INSTRUCTIONS TO FOLLOW:
Go through the data and report each line that holds the string "agent".

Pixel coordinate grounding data
****************

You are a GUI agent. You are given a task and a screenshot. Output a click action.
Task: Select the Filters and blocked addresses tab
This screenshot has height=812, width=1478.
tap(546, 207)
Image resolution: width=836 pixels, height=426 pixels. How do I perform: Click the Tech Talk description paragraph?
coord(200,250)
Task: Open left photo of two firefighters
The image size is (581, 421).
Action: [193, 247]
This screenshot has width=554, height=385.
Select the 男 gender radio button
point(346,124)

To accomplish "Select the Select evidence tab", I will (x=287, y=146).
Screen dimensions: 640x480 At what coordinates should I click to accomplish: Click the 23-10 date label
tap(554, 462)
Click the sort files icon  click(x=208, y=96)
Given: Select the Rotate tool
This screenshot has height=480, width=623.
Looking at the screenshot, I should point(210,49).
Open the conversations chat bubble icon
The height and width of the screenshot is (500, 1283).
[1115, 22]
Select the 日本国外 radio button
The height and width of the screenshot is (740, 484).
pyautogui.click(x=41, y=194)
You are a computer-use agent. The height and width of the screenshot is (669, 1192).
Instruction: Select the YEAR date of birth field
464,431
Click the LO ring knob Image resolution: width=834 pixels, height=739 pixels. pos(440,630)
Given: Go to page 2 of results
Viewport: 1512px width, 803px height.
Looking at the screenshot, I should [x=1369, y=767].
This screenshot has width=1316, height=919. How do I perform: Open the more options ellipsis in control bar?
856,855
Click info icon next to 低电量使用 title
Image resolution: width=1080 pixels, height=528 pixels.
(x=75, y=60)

****************

FINISHED TASK:
You are a GUI agent. You are given a task and a screenshot. Output a click action.
You are a computer-use agent. The height and width of the screenshot is (669, 1192).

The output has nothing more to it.